Ki Hadjar Dewantara memberi catatan tentang bahaya sistem pendidikan sekolah yang lebih menekankan unsur kecerdasan melalui pemberian ilmu dan mengabaikan kecerdasan budi pekerti dan budi kesosialan yang diberikan dalam keluarga dan masyarakat. Ini yang menjadi kecenderungan pendidikan umum di Indonesia karenanya Tamansiswa menempatkan kekhasan pendidikan yang menggunakan sistem pamong. Di dalam prosesnya, pendidikan Tamansiswa diselenggarakan secara berjenjang mulai dari awal pembentukan anak di Taman Anak, Taman Muda, dan Taman Dewasa. Penjenjangan tersebut didasarkan pada psikologi perkembangan yang menempatkan dinamika setiap orang mulai dari masa kanak-kanak, masa remaja, dan masa dewasa.
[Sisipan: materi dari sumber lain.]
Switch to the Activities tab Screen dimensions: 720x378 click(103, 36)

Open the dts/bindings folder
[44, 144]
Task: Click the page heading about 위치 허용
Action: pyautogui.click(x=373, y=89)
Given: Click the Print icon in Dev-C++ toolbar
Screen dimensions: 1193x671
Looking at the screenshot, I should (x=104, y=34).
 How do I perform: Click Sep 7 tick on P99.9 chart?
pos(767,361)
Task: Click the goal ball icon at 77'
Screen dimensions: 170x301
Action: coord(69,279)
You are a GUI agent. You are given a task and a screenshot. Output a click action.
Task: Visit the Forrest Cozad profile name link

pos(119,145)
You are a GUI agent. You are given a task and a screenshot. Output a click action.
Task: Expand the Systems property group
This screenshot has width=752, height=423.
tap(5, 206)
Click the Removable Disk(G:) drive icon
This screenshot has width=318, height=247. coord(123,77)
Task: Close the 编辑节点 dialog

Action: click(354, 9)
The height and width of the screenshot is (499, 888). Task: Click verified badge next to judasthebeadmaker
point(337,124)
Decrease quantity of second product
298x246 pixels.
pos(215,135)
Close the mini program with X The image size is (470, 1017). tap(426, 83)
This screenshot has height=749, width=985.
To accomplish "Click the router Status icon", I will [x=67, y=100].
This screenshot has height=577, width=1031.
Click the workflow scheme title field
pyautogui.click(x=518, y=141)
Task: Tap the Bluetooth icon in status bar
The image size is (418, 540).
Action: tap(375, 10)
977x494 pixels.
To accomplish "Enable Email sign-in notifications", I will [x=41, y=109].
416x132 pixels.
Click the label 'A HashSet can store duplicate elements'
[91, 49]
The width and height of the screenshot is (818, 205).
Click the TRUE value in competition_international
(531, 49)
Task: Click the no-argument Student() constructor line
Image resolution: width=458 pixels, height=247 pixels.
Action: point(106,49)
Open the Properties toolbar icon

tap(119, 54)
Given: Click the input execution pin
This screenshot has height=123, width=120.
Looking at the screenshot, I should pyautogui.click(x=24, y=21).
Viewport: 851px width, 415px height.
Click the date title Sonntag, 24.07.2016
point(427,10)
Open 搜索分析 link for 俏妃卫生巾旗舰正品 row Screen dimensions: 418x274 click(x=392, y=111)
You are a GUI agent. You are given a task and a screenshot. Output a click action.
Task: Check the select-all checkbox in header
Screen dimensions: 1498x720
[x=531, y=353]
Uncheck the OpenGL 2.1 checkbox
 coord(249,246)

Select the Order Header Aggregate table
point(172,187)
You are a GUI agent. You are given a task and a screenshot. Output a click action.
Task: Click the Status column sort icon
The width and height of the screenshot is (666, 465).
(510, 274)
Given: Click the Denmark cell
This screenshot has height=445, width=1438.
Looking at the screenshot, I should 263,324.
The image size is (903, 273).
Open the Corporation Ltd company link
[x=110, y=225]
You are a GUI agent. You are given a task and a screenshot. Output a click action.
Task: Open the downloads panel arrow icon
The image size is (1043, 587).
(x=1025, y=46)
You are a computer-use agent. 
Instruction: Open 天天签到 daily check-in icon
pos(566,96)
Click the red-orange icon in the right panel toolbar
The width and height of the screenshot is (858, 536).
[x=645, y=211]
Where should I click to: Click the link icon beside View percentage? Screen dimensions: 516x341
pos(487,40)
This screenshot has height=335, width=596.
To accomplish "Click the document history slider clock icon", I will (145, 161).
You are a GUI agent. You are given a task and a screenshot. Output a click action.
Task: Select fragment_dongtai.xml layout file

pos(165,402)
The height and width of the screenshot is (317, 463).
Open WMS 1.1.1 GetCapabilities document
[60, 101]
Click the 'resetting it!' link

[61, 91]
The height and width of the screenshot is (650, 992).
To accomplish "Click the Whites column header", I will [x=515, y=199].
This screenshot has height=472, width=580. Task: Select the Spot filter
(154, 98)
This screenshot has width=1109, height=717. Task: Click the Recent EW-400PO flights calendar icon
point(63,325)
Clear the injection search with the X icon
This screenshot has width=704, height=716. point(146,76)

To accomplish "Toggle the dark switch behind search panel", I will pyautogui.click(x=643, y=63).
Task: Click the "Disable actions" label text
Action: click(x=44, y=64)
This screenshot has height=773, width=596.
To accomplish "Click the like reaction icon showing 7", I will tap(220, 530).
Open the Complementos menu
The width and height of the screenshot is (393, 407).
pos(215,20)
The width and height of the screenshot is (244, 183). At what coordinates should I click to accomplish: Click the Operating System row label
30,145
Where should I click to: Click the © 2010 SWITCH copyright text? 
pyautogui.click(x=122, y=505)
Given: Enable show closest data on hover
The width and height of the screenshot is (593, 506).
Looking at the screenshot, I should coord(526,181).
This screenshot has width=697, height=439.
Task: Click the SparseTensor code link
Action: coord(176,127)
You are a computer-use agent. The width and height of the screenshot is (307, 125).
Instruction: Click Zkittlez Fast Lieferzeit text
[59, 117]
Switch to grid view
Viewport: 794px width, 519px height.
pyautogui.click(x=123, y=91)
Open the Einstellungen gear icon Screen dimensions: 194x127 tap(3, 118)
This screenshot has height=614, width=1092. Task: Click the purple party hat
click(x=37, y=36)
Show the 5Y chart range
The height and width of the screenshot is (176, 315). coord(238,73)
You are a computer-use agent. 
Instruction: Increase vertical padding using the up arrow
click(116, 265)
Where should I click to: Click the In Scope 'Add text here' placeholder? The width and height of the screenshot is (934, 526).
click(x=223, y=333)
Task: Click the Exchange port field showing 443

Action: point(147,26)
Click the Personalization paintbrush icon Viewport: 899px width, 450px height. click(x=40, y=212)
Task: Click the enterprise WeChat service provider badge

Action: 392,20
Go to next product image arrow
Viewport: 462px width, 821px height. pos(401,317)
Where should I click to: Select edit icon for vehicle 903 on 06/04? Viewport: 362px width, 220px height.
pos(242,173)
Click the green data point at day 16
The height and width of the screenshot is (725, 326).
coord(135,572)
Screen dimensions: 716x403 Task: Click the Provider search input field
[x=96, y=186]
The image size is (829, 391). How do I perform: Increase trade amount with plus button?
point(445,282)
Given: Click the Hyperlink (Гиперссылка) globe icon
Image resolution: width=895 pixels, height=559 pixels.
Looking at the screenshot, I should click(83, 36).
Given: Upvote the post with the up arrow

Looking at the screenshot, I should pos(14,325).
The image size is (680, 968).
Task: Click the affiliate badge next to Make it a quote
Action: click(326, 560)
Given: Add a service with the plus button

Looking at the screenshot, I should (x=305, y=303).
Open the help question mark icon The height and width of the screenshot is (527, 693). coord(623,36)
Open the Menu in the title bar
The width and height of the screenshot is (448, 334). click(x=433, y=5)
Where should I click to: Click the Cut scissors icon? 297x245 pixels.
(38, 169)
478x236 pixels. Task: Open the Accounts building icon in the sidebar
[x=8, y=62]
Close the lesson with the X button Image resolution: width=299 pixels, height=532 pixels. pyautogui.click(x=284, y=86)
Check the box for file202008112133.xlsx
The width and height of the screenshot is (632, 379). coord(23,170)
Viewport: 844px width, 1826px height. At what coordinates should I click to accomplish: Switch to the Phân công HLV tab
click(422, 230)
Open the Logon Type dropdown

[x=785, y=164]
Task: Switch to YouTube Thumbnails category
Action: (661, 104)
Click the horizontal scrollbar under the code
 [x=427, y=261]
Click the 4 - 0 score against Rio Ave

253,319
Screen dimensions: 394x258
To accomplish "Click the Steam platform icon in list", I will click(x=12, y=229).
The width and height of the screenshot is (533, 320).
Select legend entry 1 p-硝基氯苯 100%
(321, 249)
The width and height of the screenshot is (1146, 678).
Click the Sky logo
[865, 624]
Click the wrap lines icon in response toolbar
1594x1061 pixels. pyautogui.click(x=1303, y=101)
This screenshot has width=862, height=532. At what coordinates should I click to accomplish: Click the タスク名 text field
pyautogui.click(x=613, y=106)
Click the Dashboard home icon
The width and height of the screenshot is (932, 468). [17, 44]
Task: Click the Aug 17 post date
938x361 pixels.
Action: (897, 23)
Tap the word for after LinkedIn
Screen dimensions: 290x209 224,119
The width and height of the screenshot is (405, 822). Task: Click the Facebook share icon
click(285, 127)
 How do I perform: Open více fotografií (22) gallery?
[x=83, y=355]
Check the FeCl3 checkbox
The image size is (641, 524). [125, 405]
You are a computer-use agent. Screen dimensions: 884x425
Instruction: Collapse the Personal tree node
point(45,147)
Kendati Tamansiswa baru memiliki pendidikan tinggi 33 tahun setelah berdirinya, Ki Hadjar Dewantara telah berulang kali menyebut jenjang pendidikan tinggi, universitas, atau akademi. Terhadap lembaga pendidikan tinggi, Ki Hadjar Dewantara berpandangan bahwa “Balai perguruan tinggi mempunyai kedudukan yang sangat penting dalam pembangunan negara yaitu sebagai syarat pendorong, pembangun, dan pemeliharaan kebudayaan.” Pendidikan yang ditempatkan dalam kebudayaan membawa implikasi panjang baik pada tataran konsep mau pun pelaksanaannya. Sampai periode memasuki kemerdekaan, usaha dalam pendidikan dan pengajaran mengambil bentuk gerakan revolusi. Ketika telah berada dalam wadah negara Indonesia, perjuangan di bidang pendidikan sebagai usaha kebudayaan menjadi gerak evolusi. Dalam pelaksanaan yang bertumpu pada asas demokrasi, pendidikan tak melulu menjadi tanggung jawab pemerintah tetapi melibatkan pihak partikelir yang memiliki keragaman landasan ideologi keagamaan, kebudayaan, kemasyarakatan, atau ideologi praktis lainnya. Keikutsertaan pihak partikelir dimaksudkan untuk mendukung gerak penyebaran secara cepat atas penyelenggaraan pendidikan. Landasan-landasan konseptual yang kokoh tersebut mendasari keterlibatan berbagai pihak dalam penyelenggaraan pendidikan di Yogyakarta.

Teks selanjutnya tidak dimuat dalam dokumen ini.